Oleh karena itu, pemerintah berupaya melindungi masyarakat dari kejahatan siber dengan kebijakan registrasi nomor handphone. Mulai 31 Oktober 2017, setiap pemilik kartu prabayar diwajibkan untuk meregistrasi nomornya berdasarkan nomor induk kependudukan (NIK) dan kartu keluarga (KK).
Kewajiban tersebut termaktub dalam Peraturan Menteri Komunikasi dan Informatika Nomor 12 Tahun 2016 tentang Registrasi Pelanggan Jasa Telekomunikasi yang telah diperbarui dengan Peraturan Menteri Komunikasi dan Informatika Nomor 21 Tahun 2017.
Menurut Direktur Jenderal Penyelenggaraan Pos dan Informatika Kementerian Komunikasi dan Informatika, Ahmad Ramli, publik antusias untuk mendaftarkan nomornya. Hingga Selasa (7/11/2017) pukul 12.00 WIB, jumlah kartu prabayar yang telah teregistrasi mencapai 46.559.400 nomor.
“Ini menunjukkan antusiasme publik yang luar biasa sekaligus menangkal isu bahwa registrasi ini hanyalah hoaks,” jelas Ramli saat diskusi Forum Merdeka Barat 9 di Kantor Kementerian Kominfo, Selasa (7/11/2017)
Lantas, apakah proses registrasi itu aman dari penyalahgunaan data?

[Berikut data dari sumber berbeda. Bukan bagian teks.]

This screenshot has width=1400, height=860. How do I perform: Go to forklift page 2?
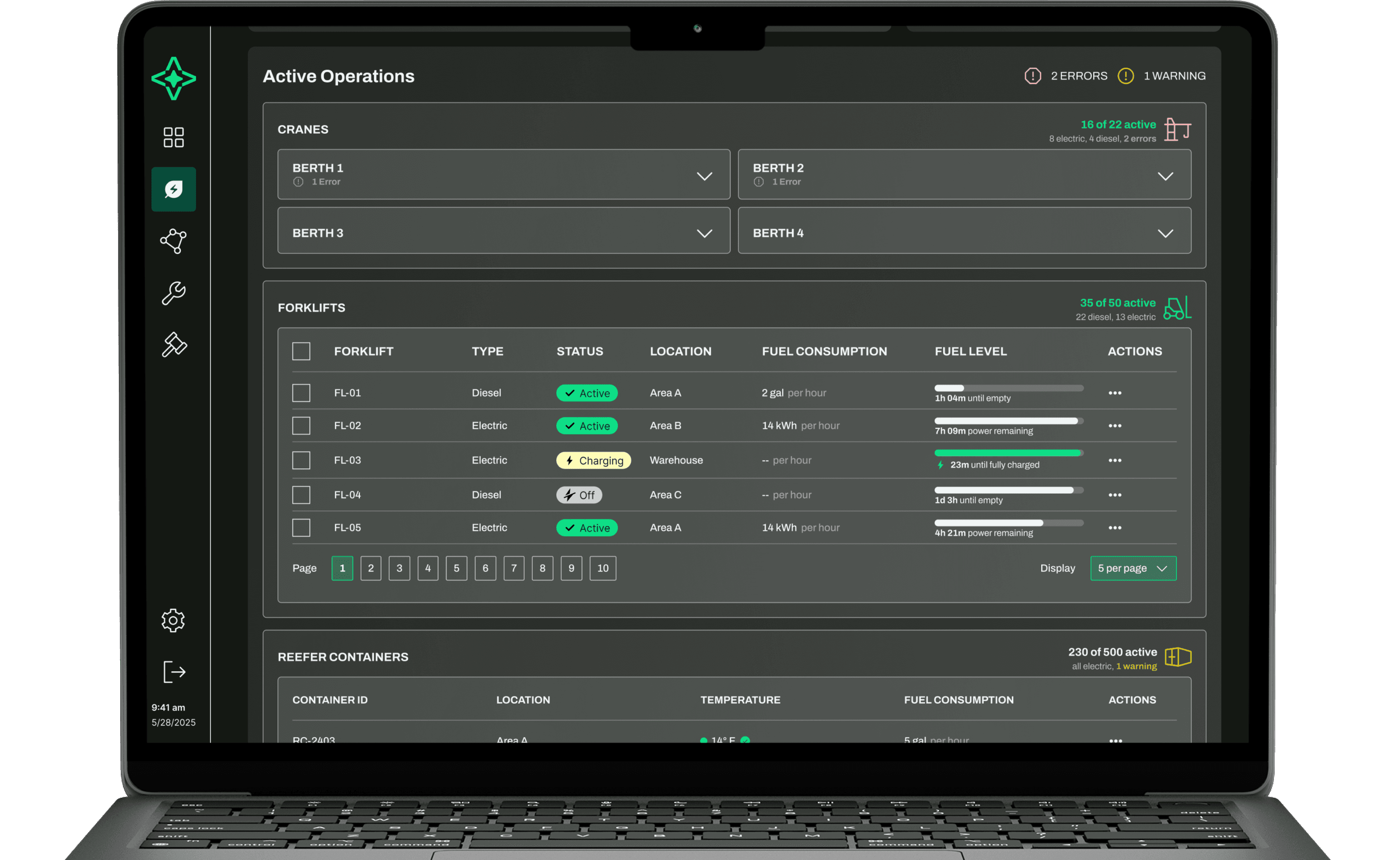coord(371,568)
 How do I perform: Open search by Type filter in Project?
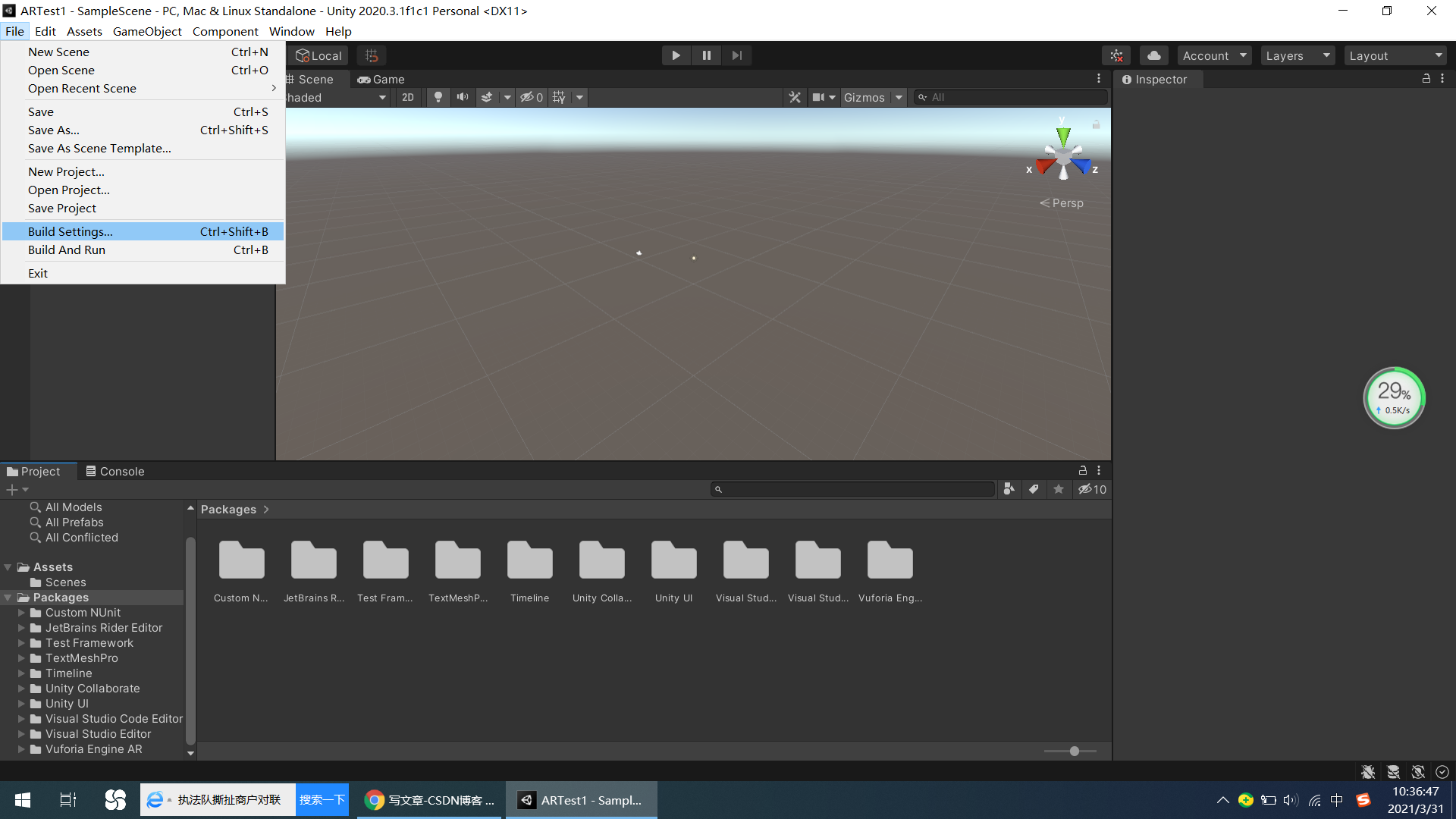1009,489
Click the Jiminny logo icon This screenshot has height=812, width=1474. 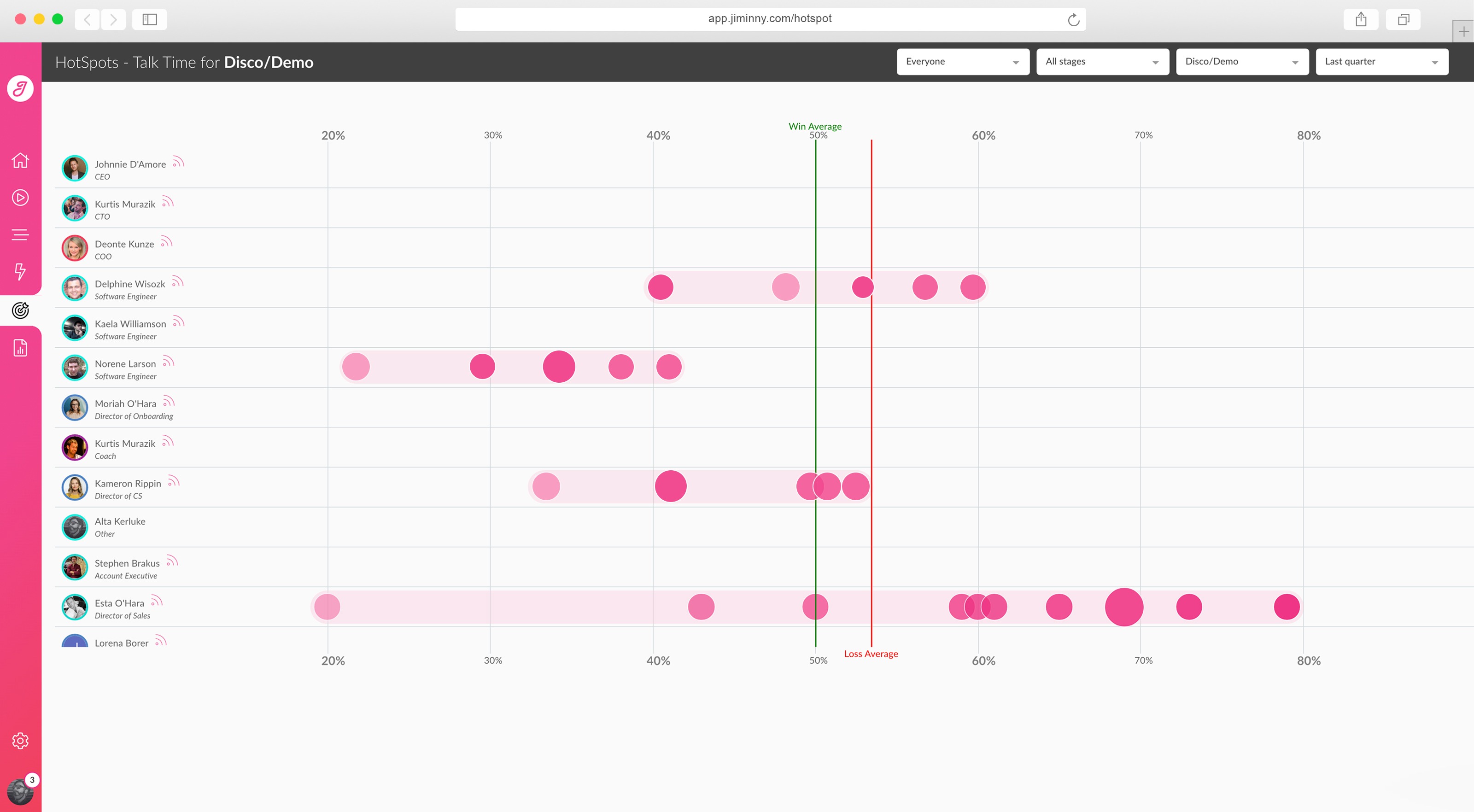[20, 89]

Ramli mengatakan proses registrasi tersebut dijamin aman dari penyalahgunaan data pelanggan. Hal itu disebabkan semua operator telekomunikasi telah terikat komitmen menjamin perlindungan data pelanggan sesuai ISO 27001.
Ramli melanjutkan, untuk menambah keamanan pengguna, para operator seluler juga segera menyediakan fitur pengecekan nomor pada 13 November 2017 mendatang.
“Jadi, misalnya seseorang ingin tahu keamanan datanya, tinggal kirim pesan ke nomor yang ditentukan operator. Nantinya, bakal ketahuan nomor NIK kita dipakai pada berapa nomor seluler,” paparnya.
Dengan begitu, apabila pelanggan merasa datanya disalahgunakan dapat segera melakukan pembatalan registrasi (UNREG) dengan membawa KTP dan KK ke gerai operator.
Terkait keamanan data, Direktur Jenderal Kependudukan dan Pencatatan Sipil Kementerian Dalam Negeri Zudan Arif Fakrulloh turut angkat bicara. Menurut dia, operator seluler hanya memiliki akses mencocokkan data kependudukan.
“Operator tidak kami beri akses untuk menyimpannya,” beber Zudan.
Zudan pun menyambut baik hadirnya program registrasi ini karena mampu membangkitkan kesadaran masyarakat terhadap data kependudukan.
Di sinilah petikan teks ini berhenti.